On Tue, 10 Feb 2026 13:49:13 +0100
Boris Brezillon <[email protected]> wrote:

> On Tue, 10 Feb 2026 10:15:04 +0000
> Alice Ryhl <[email protected]> wrote:
> 
> > /// The owner of this value must ensure that this fence is signalled.
> > struct MustBeSignalled<'fence> { ... }
> > /// Proof value indicating that the fence has either already been
> > /// signalled, or it will be. The lifetime ensures that you cannot mix
> > /// up the proof value.
> > struct WillBeSignalled<'fence> { ... }  
> 
> Sorry, I have more questions, unfortunately. Seems that
> {Must,Will}BeSignalled are targeting specific fences (at least that's
> what the doc and 'fence lifetime says), but in practice, the WorkItem
> backing the scheduler can queue 0-N jobs (0 if no jobs have their deps
> met, and N > 1 if more than one job is ready). Similarly, an IRQ
> handler can signal 0-N fences (can be that the IRQ has nothing to do we
> job completion, or, it can be that multiple jobs have completed). How
> is this MustBeSignalled object going to be instantiated in practice if
> it's done before the DmaFenceWorkItem::run() function is called?

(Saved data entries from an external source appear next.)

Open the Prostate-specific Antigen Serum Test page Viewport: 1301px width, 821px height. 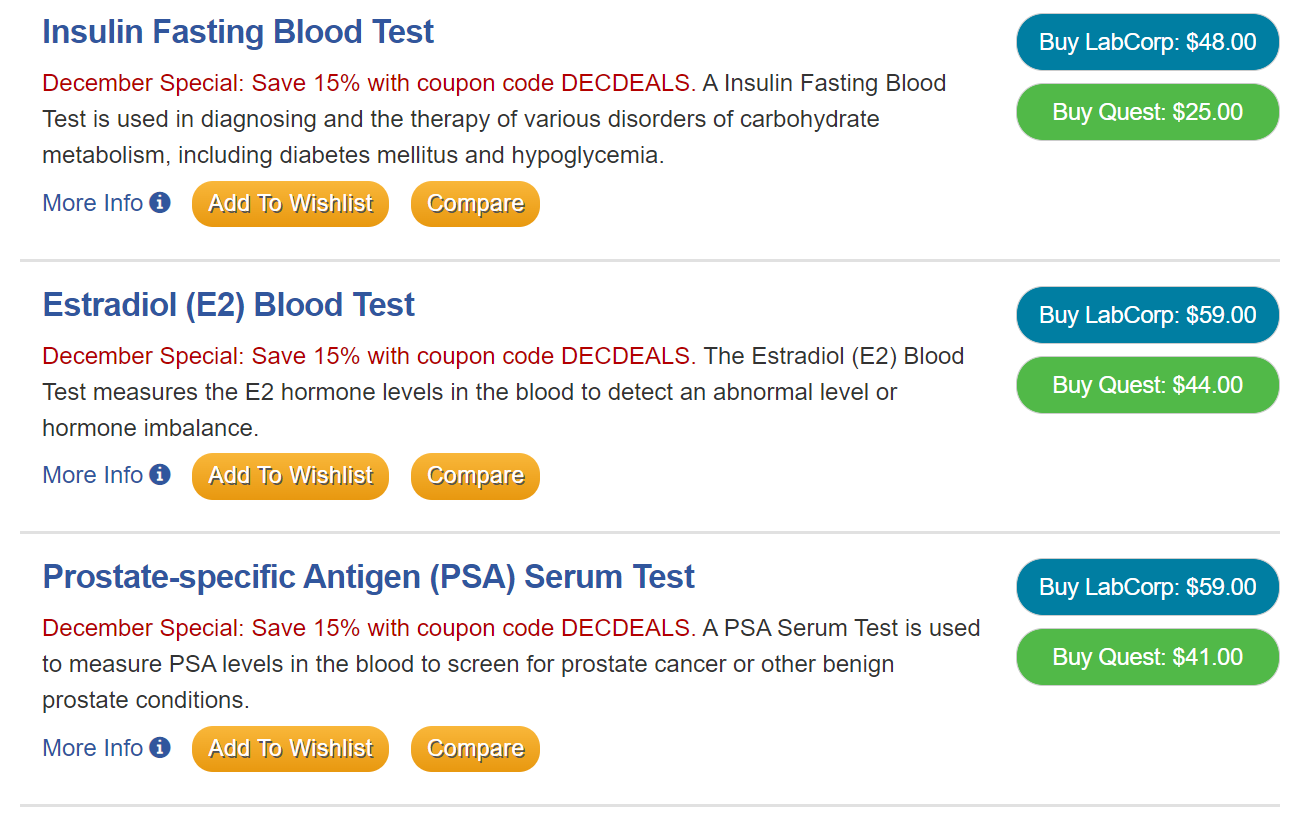(368, 576)
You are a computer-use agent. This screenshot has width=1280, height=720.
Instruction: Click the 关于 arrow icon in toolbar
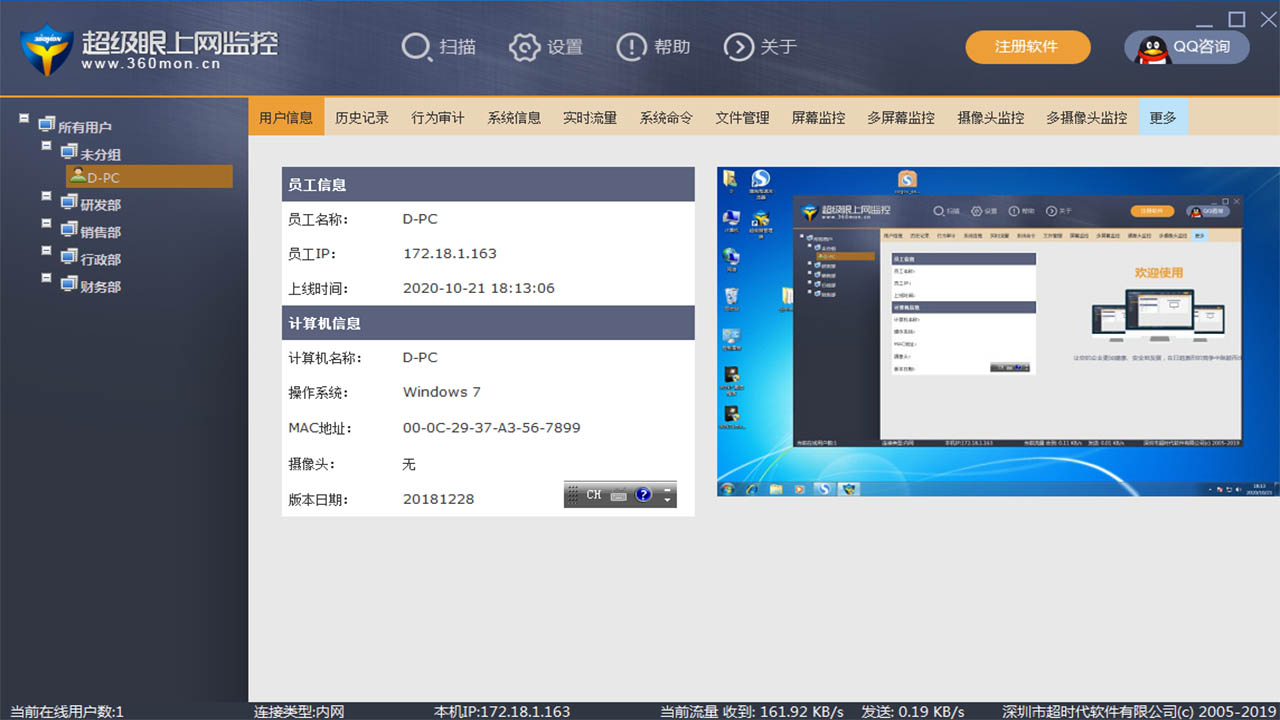[738, 46]
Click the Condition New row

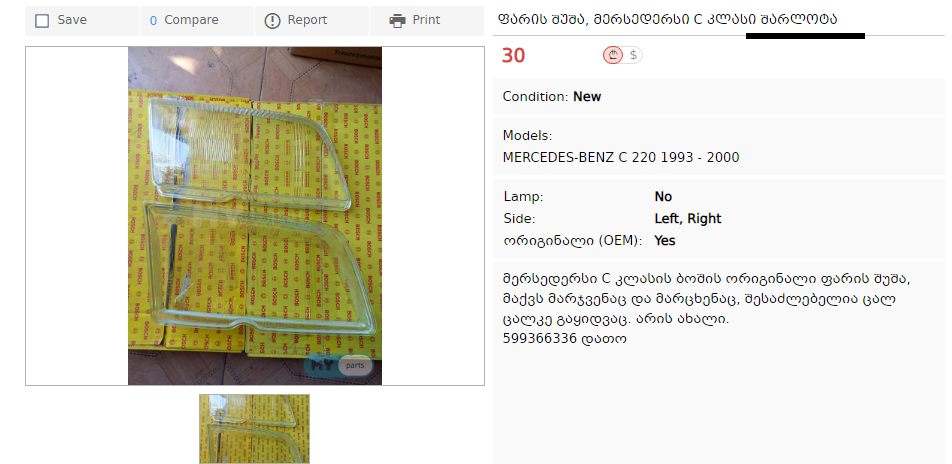718,97
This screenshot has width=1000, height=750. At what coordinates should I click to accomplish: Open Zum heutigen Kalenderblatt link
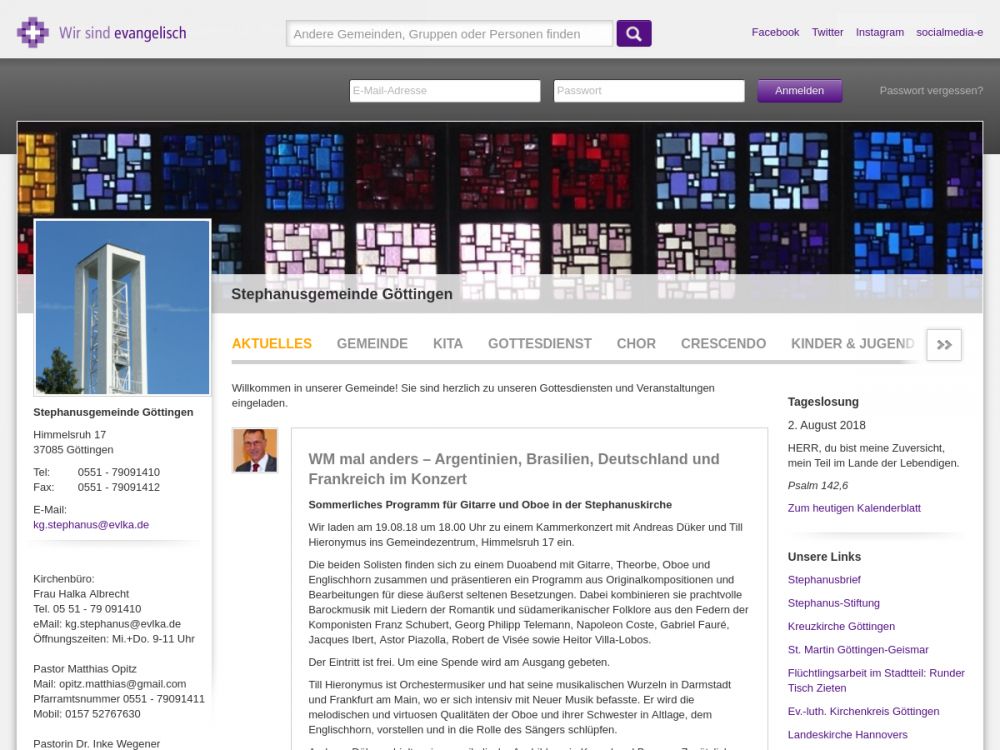coord(854,508)
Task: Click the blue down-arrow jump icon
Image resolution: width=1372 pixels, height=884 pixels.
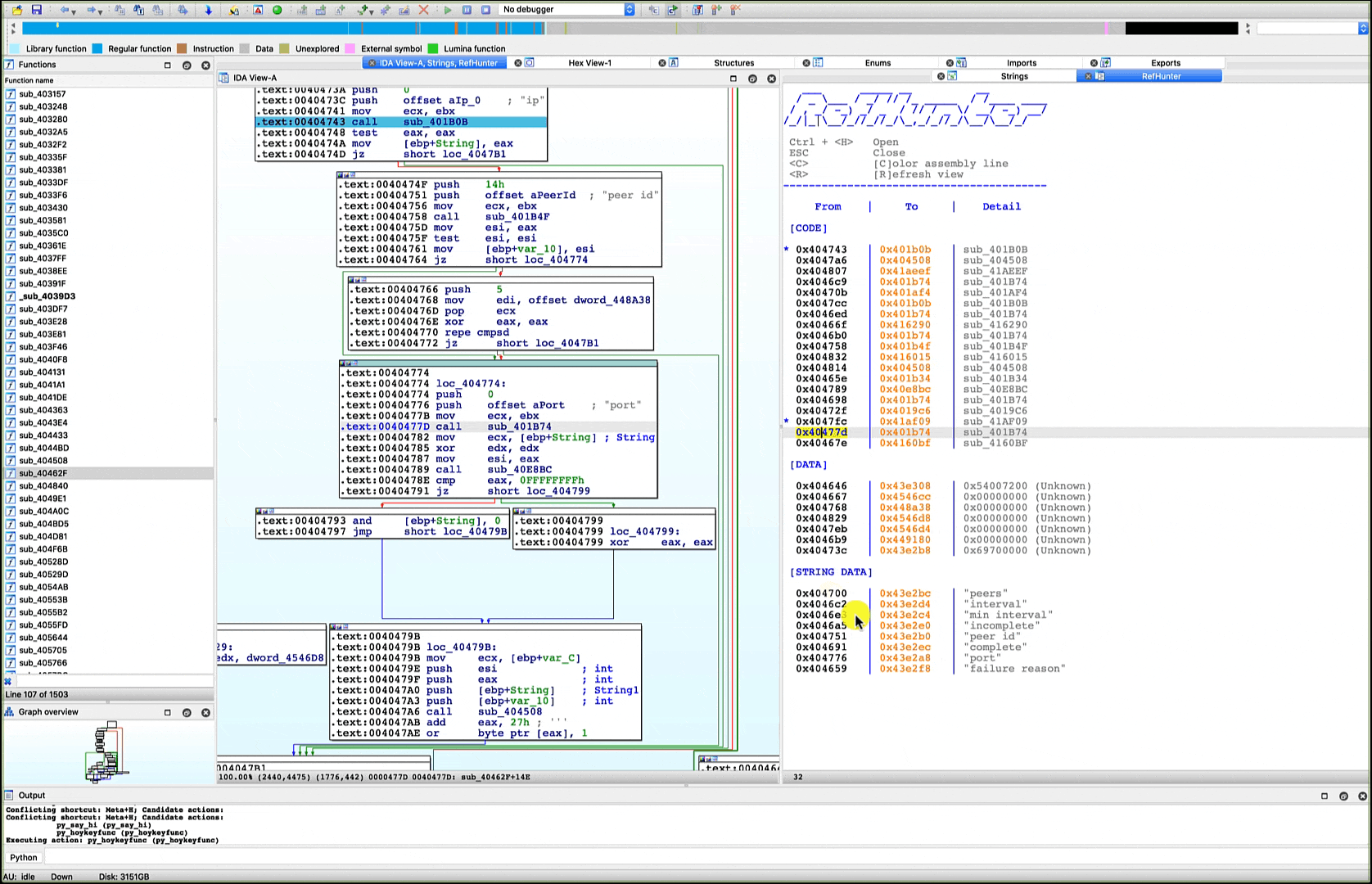Action: 208,10
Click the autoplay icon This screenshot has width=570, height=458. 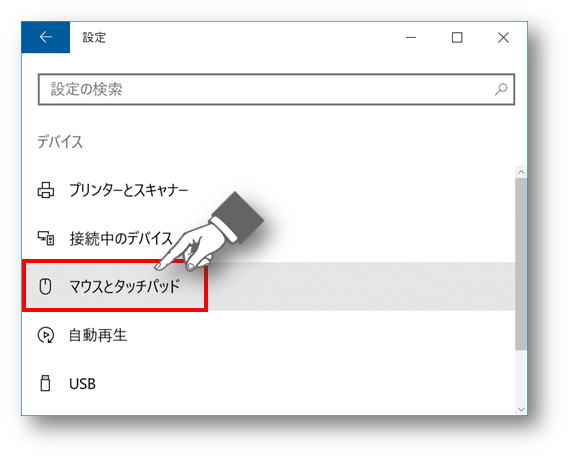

For the scheduler WorkItem (assuming a JobQueue model), it's kinda
doable, because this is a FIFO, and we can get the first job in the
queue (and thus the fence attached to this job) quite easily, but as
soon as it's a post-execution WorkItem or IRQHandler, we never know
when entering WorkItem::run()/ThreadedHandler::handle_threaded()
which job will be completed (if any).